** Exercise task 1 **
Print the section of the Starknet explainer starting at "3. That proof" and ending at "transaction dramatically cheaper.".
>> begin Document section
What Is Starknet? Starknet Crypto Explained

Last Updated: June 2026

Starknet is a Layer 2 scaling network built on top of Ethereum that uses ZK-rollup technology to process transactions faster and cheaper while inheriting Ethereum's security guarantees. Its native token, STRK, powers fee payments, governance, and staking across the protocol. As Ethereum's base layer struggles with congestion during periods of high activity, Layer 2 networks like Starknet have become critical infrastructure — not just for DeFi protocols but for anyone looking to trade on a crypto exchange or access crypto futures markets with minimal gas overhead. Understanding what Starknet does and how STRK fits into that picture is increasingly relevant for traders and developers in 2026.

How Starknet Works: STARK Proofs and Cairo

At the core of Starknet is a cryptographic technique called a STARK (Scalable Transparent ARgument of Knowledge) proof. Unlike some other rollup designs, STARKs require no trusted setup and rely only on hash functions, which makes them theoretically post-quantum resistant.

Here is how the process works in practice:

  1. Users submit transactions to Starknet's sequencer nodes, which order and execute them off-chain.
  2. A prover aggregates a batch of executed transactions and generates a compact STARK proof attesting to their correctness.
  3. That proof is submitted to an Ethereum mainnet smart contract called a verifier, which checks the proof and updates the canonical state root.
  4. Because one proof covers thousands of transactions, the Ethereum gas cost is spread across all of them, making each individual transaction dramatically cheaper.

Smart contracts on Starknet are written in Cairo, a programming language built specifically for provable computation. Cairo is not compatible with the Ethereum Virtual Machine (EVM), which creates a steeper learning curve for developers migrating from Solidity but allows for much more efficient proof generation. Starknet's architecture also supports account abstraction natively, enabling features like multi-signature wallets and social recovery without extra smart contract layers.
>> end Document section
** Exercise task 2 **
Turn the listing, starting at its first line and ending at the line containing "tap(173, 69)", into a Markdown table with the columns Row and Entry. Leave out blank lines.
>> begin Data for the task
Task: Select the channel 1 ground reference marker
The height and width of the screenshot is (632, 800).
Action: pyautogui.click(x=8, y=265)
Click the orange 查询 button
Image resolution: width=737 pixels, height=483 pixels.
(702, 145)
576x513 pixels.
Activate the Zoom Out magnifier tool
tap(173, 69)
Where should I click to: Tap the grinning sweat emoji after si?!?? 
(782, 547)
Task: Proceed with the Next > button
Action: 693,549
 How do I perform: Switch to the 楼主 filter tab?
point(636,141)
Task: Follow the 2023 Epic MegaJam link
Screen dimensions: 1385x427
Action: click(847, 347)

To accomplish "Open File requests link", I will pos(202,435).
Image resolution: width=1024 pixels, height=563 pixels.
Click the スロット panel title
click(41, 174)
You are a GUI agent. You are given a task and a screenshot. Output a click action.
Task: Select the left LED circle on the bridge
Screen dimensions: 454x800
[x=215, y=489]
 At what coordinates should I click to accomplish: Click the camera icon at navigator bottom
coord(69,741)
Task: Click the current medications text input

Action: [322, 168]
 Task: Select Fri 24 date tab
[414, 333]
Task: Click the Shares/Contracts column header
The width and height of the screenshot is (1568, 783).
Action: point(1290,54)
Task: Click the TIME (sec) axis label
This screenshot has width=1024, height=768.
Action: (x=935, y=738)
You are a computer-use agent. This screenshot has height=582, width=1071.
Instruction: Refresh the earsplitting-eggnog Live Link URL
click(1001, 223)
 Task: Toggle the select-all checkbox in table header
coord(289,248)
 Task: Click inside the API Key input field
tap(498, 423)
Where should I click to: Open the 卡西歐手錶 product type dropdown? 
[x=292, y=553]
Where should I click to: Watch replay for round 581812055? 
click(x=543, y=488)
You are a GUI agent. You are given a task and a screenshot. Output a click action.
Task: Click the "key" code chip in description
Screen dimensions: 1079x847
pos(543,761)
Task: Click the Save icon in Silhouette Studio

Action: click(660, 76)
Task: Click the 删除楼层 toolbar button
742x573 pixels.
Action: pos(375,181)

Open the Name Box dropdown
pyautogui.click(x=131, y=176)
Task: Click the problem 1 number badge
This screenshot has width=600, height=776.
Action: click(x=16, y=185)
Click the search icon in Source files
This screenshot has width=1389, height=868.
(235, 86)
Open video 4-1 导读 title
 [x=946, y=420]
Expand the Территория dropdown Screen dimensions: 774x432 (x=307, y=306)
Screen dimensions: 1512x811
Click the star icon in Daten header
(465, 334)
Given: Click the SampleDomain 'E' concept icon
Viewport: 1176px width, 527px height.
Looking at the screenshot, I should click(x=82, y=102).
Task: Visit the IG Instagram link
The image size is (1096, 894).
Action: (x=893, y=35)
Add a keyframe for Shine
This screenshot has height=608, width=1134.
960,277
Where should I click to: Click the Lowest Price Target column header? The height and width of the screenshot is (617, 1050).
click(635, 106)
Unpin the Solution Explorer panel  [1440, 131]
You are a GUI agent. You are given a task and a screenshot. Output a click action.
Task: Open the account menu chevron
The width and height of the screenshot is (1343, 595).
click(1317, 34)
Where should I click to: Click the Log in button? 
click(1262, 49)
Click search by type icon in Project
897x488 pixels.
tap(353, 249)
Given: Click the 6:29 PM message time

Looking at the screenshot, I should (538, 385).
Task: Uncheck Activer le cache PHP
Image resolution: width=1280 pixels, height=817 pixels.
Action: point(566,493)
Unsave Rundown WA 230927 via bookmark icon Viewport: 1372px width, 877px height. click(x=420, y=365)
>> end Data for the task
** Correct output 1 **
3. That proof is submitted to an Ethereum mainnet smart contract called a verifier, which checks the proof and updates the canonical state root.
  4. Because one proof covers thousands of transactions, the Ethereum gas cost is spread across all of them, making each individual transaction dramatically cheaper.

** Correct output 2 **
| Row | Entry |
|---|---|
| 1 | Task: Select the channel 1 ground reference marker |
| 2 | The height and width of the screenshot is (632, 800). |
| 3 | Action: pyautogui.click(x=8, y=265) |
| 4 | Click the orange 查询 button |
| 5 | Image resolution: width=737 pixels, height=483 pixels. |
| 6 | (702, 145) |
| 7 | 576x513 pixels. |
| 8 | Activate the Zoom Out magnifier tool |
| 9 | tap(173, 69) |